Giving Our Mother Tongue a Digital Future: The MTL-Tag & VITS Pipeline

Taiwanese is defined by the Tone Sandhi Circle. Unlike non-tonal languages such as English and Japanese, where intonation is the primary carrier of affect, Taiwanese requires ”Tonal-Safe Emotional Mapping.”

MTL is a phonetically consistent, multi-syllable orthography based on POJ. MTL is sandhi-aware, meaning the written form of a multi-syllable word reflects the tone of the front syllable after Tone Sandhi has applied. This overcame the homonym ambiguity in character-based writing system.

Historically, this system functioned as a structural checksum; our research suggests that native speakers utilize a form of ”Perfect Pitch” to decode these melodic headers. When universal AI models fail to respect this melodic continuity, intelligibility drops significantly.

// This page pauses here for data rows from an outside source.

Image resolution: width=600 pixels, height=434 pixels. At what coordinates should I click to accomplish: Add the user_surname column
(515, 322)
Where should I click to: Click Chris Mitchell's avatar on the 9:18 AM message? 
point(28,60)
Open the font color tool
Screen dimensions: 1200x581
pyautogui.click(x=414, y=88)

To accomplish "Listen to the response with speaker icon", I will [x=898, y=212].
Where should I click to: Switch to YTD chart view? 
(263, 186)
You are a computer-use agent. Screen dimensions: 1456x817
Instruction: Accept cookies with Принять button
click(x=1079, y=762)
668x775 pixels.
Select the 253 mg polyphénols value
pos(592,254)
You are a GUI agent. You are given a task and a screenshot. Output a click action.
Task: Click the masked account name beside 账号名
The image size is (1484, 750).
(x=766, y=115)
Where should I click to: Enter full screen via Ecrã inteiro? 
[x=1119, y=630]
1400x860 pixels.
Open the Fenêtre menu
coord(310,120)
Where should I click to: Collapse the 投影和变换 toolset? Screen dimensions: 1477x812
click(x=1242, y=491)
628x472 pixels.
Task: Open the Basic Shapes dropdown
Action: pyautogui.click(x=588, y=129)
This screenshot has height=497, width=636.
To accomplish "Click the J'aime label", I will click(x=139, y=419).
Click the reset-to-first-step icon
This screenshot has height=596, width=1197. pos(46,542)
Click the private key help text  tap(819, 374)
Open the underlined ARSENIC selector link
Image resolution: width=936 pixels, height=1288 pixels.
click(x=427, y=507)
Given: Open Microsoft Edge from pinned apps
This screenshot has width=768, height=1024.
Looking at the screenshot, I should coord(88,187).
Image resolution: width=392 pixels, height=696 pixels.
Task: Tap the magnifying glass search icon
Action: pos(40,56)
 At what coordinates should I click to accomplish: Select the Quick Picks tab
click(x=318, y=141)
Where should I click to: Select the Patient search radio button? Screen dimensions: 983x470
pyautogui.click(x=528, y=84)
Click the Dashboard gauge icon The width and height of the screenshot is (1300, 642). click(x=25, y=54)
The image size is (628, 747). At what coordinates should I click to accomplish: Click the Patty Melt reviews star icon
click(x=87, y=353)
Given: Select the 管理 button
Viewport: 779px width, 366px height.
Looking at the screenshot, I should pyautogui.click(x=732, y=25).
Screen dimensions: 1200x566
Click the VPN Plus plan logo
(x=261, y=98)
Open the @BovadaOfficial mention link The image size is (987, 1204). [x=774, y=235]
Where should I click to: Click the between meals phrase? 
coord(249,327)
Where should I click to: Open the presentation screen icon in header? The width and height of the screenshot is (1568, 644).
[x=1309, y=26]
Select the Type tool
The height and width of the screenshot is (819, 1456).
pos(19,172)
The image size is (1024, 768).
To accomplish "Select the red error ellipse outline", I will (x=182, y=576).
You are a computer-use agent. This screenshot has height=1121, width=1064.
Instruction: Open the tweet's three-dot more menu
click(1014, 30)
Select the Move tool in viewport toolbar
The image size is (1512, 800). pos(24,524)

By treating Taiwanese as a formal signal-processing system rather than a collection of statistical probabilities, we enable a ”Sovereign AI” that outperforms universal models in both accuracy and cultural resonance.

MTL-TTS model utilized new modeling technologies:

MTLTag — The AI’s Linguistic Map. We utilize XLM-RoBERTa for predicting the words should keep the lexical tone or not. With 20,000 labeled sentences, we are able to achieve 98% of accuracy. For simple conversation sentences, the best model achieved 99% of accuracy.
Computers don't inherently understand the musicality of Taiwanese. The TTS system needs a robust Part-of-Speech (POS) Tagger to label every word in the input text as a Noun, Adjective, Verb, etc., before applying the tone rules. Not only there is scarce resources of POS in Taiwanese, and it's complexity cannot be fully covered. Traditionally, applying sandhi-rules proves it's limitation. (70% of accuracy). MTL-Tag chose labeling sentences with binary labels. 0 (tone change) and 1 (citation tone). It acts as a "script supervisor" for the AI:
Precision Tone Sandhi: Taiwanese is famous for words changing tones based on context. MTLTag pre-calculates these shifts so the AI doesn't have to guess. Prosody Guidance: It marks where a sentence should breathe, pause, or rise in pitch, moving away from robotic, word-by-word synthesis.
MTL-Converter: A critical role in MTL-TTS's pipeline process for converting the input sentence to surface tone based tokens upon the predicted tags in MTLTag.
VITS Acoustic Synthesis — The "Soul" of the Voice.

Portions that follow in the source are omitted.